AVAILABLE DATA START
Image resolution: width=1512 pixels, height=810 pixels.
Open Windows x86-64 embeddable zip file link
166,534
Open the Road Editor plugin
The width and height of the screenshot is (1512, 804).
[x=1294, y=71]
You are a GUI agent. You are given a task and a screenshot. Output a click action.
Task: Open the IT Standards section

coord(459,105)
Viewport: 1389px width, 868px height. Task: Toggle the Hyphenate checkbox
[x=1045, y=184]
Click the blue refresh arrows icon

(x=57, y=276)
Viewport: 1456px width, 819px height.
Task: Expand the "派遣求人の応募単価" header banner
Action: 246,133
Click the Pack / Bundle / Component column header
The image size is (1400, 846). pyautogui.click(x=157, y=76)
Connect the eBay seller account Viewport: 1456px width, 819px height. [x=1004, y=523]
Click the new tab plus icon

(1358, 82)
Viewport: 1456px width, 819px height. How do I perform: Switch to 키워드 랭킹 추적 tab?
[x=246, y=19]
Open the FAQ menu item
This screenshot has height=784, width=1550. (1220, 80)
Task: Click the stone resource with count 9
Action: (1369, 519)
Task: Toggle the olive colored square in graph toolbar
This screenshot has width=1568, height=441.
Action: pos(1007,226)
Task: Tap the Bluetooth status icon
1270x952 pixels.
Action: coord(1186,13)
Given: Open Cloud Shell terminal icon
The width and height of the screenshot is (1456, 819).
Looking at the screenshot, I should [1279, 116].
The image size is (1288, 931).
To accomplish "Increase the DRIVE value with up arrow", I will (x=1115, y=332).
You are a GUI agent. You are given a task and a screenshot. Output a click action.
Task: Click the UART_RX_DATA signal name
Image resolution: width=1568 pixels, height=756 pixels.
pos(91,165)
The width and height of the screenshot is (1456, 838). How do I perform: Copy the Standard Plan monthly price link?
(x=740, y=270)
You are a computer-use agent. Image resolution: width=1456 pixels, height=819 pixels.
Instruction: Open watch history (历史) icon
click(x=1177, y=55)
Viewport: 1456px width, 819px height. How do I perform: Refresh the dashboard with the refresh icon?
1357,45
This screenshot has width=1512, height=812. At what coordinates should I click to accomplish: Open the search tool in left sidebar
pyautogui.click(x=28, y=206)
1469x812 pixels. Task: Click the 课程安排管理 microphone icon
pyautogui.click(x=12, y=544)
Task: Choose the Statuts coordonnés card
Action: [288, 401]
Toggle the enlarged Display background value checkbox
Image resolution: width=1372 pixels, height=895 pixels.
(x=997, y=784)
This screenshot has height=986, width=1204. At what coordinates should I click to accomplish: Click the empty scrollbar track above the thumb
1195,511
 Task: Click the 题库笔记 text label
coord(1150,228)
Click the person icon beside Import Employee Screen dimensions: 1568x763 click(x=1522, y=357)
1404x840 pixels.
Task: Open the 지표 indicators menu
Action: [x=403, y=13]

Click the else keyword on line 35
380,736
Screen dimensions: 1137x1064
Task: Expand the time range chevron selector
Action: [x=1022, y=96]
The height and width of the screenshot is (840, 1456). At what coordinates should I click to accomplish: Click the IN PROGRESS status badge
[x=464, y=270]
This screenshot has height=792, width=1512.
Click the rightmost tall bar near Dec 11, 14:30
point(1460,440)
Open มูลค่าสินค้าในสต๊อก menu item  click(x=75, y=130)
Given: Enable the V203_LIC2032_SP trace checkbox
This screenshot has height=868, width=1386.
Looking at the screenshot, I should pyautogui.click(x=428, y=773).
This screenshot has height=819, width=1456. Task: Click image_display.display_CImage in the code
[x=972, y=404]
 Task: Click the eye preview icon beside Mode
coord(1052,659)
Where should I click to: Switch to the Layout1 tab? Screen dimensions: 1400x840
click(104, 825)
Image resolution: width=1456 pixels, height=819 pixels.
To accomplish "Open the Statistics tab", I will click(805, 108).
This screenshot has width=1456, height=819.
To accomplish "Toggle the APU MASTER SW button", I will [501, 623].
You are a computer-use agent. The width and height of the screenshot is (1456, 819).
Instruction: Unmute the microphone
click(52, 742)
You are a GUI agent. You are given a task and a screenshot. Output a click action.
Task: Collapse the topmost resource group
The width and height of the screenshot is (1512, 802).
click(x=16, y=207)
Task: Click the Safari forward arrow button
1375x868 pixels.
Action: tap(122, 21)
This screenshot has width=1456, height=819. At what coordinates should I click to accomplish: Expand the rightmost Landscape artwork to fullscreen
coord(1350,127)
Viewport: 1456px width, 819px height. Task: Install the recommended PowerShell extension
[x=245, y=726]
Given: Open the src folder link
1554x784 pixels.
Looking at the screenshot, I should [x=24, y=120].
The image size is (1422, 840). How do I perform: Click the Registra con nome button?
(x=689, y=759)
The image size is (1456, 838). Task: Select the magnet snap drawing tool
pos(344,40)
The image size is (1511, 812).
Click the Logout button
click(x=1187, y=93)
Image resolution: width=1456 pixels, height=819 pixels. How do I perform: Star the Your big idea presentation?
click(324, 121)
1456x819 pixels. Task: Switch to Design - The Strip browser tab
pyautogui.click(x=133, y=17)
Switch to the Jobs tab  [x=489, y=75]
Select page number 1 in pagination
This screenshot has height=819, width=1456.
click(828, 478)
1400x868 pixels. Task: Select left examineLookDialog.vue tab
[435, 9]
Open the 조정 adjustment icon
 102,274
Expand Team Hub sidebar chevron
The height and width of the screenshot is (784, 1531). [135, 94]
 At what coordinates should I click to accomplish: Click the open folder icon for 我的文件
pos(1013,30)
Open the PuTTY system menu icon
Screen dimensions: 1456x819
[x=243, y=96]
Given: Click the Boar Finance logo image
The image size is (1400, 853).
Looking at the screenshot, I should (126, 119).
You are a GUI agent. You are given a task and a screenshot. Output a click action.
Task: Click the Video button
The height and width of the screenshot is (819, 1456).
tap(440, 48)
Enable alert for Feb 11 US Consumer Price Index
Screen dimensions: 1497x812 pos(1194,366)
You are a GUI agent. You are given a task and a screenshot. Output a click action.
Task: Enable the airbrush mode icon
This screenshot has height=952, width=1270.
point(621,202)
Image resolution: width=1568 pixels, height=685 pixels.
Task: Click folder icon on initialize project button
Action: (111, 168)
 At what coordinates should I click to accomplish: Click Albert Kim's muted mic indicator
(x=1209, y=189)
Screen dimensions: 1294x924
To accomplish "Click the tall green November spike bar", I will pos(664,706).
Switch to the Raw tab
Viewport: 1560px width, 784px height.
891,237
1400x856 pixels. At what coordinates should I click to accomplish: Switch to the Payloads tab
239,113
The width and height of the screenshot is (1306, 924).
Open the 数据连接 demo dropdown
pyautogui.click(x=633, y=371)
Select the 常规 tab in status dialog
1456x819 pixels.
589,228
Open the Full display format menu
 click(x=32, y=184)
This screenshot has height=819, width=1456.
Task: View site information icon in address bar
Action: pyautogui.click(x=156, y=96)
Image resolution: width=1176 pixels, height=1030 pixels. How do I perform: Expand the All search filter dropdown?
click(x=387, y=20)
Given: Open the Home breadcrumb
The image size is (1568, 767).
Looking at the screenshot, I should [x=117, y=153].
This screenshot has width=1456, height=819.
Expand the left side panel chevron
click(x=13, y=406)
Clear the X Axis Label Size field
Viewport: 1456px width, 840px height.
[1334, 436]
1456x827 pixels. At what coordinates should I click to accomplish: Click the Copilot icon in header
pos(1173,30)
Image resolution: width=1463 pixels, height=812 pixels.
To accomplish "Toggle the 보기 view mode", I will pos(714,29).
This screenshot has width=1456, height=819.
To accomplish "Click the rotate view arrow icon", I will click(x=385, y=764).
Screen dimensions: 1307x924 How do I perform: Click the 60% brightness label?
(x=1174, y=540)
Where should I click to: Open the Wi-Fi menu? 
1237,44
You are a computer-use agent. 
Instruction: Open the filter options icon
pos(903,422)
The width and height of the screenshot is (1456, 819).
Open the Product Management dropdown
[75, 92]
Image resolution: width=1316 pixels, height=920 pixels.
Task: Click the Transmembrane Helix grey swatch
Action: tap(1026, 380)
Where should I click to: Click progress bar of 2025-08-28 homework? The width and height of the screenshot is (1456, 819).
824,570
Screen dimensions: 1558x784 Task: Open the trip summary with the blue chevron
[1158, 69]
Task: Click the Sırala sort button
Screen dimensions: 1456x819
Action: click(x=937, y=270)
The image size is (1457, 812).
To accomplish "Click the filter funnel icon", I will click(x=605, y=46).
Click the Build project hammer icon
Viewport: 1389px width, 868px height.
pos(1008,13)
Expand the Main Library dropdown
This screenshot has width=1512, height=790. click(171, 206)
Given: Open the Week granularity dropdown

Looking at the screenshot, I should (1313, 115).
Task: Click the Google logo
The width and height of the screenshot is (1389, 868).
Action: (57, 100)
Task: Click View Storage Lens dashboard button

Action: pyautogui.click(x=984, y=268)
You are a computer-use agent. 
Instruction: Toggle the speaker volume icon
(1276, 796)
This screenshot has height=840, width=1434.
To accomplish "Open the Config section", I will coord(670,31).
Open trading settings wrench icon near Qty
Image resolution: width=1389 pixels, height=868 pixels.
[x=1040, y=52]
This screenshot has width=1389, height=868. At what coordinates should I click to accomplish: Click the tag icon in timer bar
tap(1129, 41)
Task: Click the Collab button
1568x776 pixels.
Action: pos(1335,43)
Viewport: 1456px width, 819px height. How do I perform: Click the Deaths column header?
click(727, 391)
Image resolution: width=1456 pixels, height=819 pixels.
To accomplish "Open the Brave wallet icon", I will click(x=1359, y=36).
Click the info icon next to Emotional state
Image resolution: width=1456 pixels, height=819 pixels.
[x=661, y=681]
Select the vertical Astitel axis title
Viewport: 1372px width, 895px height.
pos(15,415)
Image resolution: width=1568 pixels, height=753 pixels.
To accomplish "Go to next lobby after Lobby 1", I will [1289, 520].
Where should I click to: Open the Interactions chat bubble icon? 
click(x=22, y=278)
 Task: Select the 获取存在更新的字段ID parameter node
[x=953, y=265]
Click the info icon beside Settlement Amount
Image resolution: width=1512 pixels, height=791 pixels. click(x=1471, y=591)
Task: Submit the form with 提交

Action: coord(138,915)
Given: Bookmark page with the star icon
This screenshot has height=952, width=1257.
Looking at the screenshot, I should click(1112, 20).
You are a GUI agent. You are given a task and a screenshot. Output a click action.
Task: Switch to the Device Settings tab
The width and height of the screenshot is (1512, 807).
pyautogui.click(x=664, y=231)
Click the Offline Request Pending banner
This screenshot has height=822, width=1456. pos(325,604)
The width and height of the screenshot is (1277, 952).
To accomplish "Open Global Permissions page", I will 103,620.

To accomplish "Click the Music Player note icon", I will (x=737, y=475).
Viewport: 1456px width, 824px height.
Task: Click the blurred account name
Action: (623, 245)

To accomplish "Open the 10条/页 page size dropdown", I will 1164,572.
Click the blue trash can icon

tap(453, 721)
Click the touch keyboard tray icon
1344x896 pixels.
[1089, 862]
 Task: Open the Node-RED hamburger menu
AVAILABLE DATA END
## WHAT YOU ARE ASKED TO DO
Could you return all lines from the records that include the word "value"?

## SOLUTION
To accomplish "Increase the DRIVE value with up arrow", I will (x=1115, y=332).
Toggle the enlarged Display background value checkbox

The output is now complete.